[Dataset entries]
········
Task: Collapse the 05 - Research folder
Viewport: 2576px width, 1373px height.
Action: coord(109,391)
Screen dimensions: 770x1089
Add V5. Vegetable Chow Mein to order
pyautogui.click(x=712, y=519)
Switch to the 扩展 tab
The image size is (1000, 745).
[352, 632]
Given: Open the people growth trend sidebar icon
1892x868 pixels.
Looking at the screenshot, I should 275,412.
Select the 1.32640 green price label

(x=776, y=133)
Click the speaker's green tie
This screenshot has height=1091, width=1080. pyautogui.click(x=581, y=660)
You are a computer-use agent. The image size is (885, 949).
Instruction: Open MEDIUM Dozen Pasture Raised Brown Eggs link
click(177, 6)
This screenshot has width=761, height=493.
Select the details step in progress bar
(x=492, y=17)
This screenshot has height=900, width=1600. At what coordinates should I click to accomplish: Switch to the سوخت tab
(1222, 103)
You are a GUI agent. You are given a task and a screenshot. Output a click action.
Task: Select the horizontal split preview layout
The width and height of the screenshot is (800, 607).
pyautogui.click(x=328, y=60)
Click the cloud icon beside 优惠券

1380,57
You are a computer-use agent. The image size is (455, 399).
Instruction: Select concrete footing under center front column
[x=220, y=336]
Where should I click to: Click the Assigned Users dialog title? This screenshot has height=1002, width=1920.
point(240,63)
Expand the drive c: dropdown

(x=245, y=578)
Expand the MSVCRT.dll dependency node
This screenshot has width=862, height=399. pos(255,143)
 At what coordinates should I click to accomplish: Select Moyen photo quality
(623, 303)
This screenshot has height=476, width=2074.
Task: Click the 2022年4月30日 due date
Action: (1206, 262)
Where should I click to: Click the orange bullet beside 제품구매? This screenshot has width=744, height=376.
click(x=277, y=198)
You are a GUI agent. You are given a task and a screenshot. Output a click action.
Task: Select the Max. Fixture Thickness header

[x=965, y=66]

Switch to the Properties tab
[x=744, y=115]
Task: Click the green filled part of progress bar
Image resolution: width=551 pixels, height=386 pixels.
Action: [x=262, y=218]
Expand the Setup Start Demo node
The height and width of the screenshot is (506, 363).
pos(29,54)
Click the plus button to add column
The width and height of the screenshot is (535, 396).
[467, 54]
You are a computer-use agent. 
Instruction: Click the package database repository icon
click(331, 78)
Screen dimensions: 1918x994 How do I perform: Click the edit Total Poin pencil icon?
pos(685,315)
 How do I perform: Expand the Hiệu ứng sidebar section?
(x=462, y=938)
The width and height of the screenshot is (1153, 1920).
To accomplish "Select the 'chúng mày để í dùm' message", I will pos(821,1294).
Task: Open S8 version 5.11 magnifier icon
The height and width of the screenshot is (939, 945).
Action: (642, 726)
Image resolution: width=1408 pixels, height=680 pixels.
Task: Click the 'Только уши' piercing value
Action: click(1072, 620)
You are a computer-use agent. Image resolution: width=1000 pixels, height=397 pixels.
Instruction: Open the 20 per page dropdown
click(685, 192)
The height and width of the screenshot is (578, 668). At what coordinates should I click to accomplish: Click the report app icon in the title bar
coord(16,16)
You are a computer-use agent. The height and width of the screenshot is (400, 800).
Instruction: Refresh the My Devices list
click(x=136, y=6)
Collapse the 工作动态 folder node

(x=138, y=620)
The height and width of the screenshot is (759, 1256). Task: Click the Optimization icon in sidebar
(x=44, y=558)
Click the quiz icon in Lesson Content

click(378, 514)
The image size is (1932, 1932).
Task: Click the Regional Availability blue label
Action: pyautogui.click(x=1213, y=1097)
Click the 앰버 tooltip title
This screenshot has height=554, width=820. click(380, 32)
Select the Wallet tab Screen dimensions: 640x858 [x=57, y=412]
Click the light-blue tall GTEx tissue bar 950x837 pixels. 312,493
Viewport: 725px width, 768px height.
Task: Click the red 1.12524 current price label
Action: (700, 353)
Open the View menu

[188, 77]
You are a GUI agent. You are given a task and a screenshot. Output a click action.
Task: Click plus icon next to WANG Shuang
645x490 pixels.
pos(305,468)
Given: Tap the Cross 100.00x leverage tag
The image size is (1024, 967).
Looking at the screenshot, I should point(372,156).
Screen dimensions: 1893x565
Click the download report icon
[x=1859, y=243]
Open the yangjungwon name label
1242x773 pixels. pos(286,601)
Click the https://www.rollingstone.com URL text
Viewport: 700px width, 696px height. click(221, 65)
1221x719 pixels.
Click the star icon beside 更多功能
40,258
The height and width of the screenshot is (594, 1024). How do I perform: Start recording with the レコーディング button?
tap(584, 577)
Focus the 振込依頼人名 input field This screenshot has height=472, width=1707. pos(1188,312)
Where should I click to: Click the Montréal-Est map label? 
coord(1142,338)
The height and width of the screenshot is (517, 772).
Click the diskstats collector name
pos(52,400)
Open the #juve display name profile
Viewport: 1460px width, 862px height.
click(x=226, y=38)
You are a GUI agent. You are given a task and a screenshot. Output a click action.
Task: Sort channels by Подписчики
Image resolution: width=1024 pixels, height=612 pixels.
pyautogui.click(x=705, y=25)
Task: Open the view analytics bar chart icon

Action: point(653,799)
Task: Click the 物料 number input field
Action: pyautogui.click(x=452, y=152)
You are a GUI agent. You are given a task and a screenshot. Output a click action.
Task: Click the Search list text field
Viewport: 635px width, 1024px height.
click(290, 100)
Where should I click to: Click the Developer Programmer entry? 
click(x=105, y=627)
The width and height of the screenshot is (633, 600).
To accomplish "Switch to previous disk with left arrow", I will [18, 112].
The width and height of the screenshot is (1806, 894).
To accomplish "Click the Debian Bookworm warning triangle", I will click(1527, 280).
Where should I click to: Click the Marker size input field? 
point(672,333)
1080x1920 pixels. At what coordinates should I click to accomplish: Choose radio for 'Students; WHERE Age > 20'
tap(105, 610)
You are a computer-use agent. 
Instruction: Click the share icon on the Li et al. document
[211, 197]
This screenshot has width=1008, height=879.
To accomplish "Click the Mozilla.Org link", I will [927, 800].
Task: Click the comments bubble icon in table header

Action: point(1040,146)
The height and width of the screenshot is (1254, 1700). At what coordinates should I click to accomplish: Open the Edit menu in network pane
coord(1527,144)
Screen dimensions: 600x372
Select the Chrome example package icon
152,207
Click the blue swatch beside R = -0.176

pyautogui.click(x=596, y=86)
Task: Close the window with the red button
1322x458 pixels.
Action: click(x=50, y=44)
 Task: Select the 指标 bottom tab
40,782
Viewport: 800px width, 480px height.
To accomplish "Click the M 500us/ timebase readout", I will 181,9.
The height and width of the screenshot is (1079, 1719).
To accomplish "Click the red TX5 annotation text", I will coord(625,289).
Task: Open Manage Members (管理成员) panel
········
**Required action**
Write the records out in full, exactly as they read above.

**Response below**
Task: Collapse the 05 - Research folder
Viewport: 2576px width, 1373px height.
Action: coord(109,391)
Screen dimensions: 770x1089
Add V5. Vegetable Chow Mein to order
pyautogui.click(x=712, y=519)
Switch to the 扩展 tab
The image size is (1000, 745).
[352, 632]
Given: Open the people growth trend sidebar icon
1892x868 pixels.
Looking at the screenshot, I should 275,412.
Select the 1.32640 green price label

(x=776, y=133)
Click the speaker's green tie
This screenshot has height=1091, width=1080. pyautogui.click(x=581, y=660)
You are a computer-use agent. The image size is (885, 949).
Instruction: Open MEDIUM Dozen Pasture Raised Brown Eggs link
click(177, 6)
This screenshot has width=761, height=493.
Select the details step in progress bar
(x=492, y=17)
This screenshot has height=900, width=1600. At what coordinates should I click to accomplish: Switch to the سوخت tab
(1222, 103)
You are a GUI agent. You are given a task and a screenshot. Output a click action.
Task: Select the horizontal split preview layout
The width and height of the screenshot is (800, 607).
pyautogui.click(x=328, y=60)
Click the cloud icon beside 优惠券

1380,57
You are a computer-use agent. The image size is (455, 399).
Instruction: Select concrete footing under center front column
[x=220, y=336]
Where should I click to: Click the Assigned Users dialog title? This screenshot has height=1002, width=1920.
point(240,63)
Expand the drive c: dropdown

(x=245, y=578)
Expand the MSVCRT.dll dependency node
This screenshot has width=862, height=399. pos(255,143)
 At what coordinates should I click to accomplish: Select Moyen photo quality
(623, 303)
This screenshot has height=476, width=2074.
Task: Click the 2022年4月30日 due date
Action: (1206, 262)
Where should I click to: Click the orange bullet beside 제품구매? This screenshot has width=744, height=376.
click(x=277, y=198)
You are a GUI agent. You are given a task and a screenshot. Output a click action.
Task: Select the Max. Fixture Thickness header

[x=965, y=66]

Switch to the Properties tab
[x=744, y=115]
Task: Click the green filled part of progress bar
Image resolution: width=551 pixels, height=386 pixels.
Action: [x=262, y=218]
Expand the Setup Start Demo node
The height and width of the screenshot is (506, 363).
pos(29,54)
Click the plus button to add column
The width and height of the screenshot is (535, 396).
[467, 54]
You are a computer-use agent. 
Instruction: Click the package database repository icon
click(331, 78)
Screen dimensions: 1918x994 How do I perform: Click the edit Total Poin pencil icon?
pos(685,315)
 How do I perform: Expand the Hiệu ứng sidebar section?
(x=462, y=938)
The width and height of the screenshot is (1153, 1920).
To accomplish "Select the 'chúng mày để í dùm' message", I will pos(821,1294).
Task: Open S8 version 5.11 magnifier icon
The height and width of the screenshot is (939, 945).
Action: (642, 726)
Image resolution: width=1408 pixels, height=680 pixels.
Task: Click the 'Только уши' piercing value
Action: click(1072, 620)
You are a computer-use agent. Image resolution: width=1000 pixels, height=397 pixels.
Instruction: Open the 20 per page dropdown
click(685, 192)
The height and width of the screenshot is (578, 668). At what coordinates should I click to accomplish: Click the report app icon in the title bar
coord(16,16)
You are a computer-use agent. The height and width of the screenshot is (400, 800).
Instruction: Refresh the My Devices list
click(x=136, y=6)
Collapse the 工作动态 folder node

(x=138, y=620)
The height and width of the screenshot is (759, 1256). Task: Click the Optimization icon in sidebar
(x=44, y=558)
Click the quiz icon in Lesson Content

click(378, 514)
The image size is (1932, 1932).
Task: Click the Regional Availability blue label
Action: pyautogui.click(x=1213, y=1097)
Click the 앰버 tooltip title
This screenshot has height=554, width=820. click(380, 32)
Select the Wallet tab Screen dimensions: 640x858 [x=57, y=412]
Click the light-blue tall GTEx tissue bar 950x837 pixels. 312,493
Viewport: 725px width, 768px height.
Task: Click the red 1.12524 current price label
Action: (700, 353)
Open the View menu

[188, 77]
You are a GUI agent. You are given a task and a screenshot. Output a click action.
Task: Click plus icon next to WANG Shuang
645x490 pixels.
pos(305,468)
Given: Tap the Cross 100.00x leverage tag
The image size is (1024, 967).
Looking at the screenshot, I should point(372,156).
Screen dimensions: 1893x565
Click the download report icon
[x=1859, y=243]
Open the yangjungwon name label
1242x773 pixels. pos(286,601)
Click the https://www.rollingstone.com URL text
Viewport: 700px width, 696px height. click(221, 65)
1221x719 pixels.
Click the star icon beside 更多功能
40,258
The height and width of the screenshot is (594, 1024). How do I perform: Start recording with the レコーディング button?
tap(584, 577)
Focus the 振込依頼人名 input field This screenshot has height=472, width=1707. pos(1188,312)
Where should I click to: Click the Montréal-Est map label? 
coord(1142,338)
The height and width of the screenshot is (517, 772).
Click the diskstats collector name
pos(52,400)
Open the #juve display name profile
Viewport: 1460px width, 862px height.
click(x=226, y=38)
You are a GUI agent. You are given a task and a screenshot. Output a click action.
Task: Sort channels by Подписчики
Image resolution: width=1024 pixels, height=612 pixels.
pyautogui.click(x=705, y=25)
Task: Open the view analytics bar chart icon

Action: point(653,799)
Task: Click the 物料 number input field
Action: pyautogui.click(x=452, y=152)
You are a GUI agent. You are given a task and a screenshot. Output a click action.
Task: Click the Search list text field
Viewport: 635px width, 1024px height.
click(290, 100)
Where should I click to: Click the Developer Programmer entry? 
click(x=105, y=627)
The width and height of the screenshot is (633, 600).
To accomplish "Switch to previous disk with left arrow", I will [18, 112].
The width and height of the screenshot is (1806, 894).
To accomplish "Click the Debian Bookworm warning triangle", I will click(1527, 280).
Where should I click to: Click the Marker size input field? 
point(672,333)
1080x1920 pixels. At what coordinates should I click to accomplish: Choose radio for 'Students; WHERE Age > 20'
tap(105, 610)
You are a computer-use agent. 
Instruction: Click the share icon on the Li et al. document
[211, 197]
This screenshot has width=1008, height=879.
To accomplish "Click the Mozilla.Org link", I will [927, 800].
Task: Click the comments bubble icon in table header

Action: point(1040,146)
The height and width of the screenshot is (1254, 1700). At what coordinates should I click to accomplish: Open the Edit menu in network pane
coord(1527,144)
Screen dimensions: 600x372
Select the Chrome example package icon
152,207
Click the blue swatch beside R = -0.176

pyautogui.click(x=596, y=86)
Task: Close the window with the red button
1322x458 pixels.
Action: click(x=50, y=44)
 Task: Select the 指标 bottom tab
40,782
Viewport: 800px width, 480px height.
To accomplish "Click the M 500us/ timebase readout", I will 181,9.
The height and width of the screenshot is (1079, 1719).
To accomplish "Click the red TX5 annotation text", I will coord(625,289).
Task: Open Manage Members (管理成员) panel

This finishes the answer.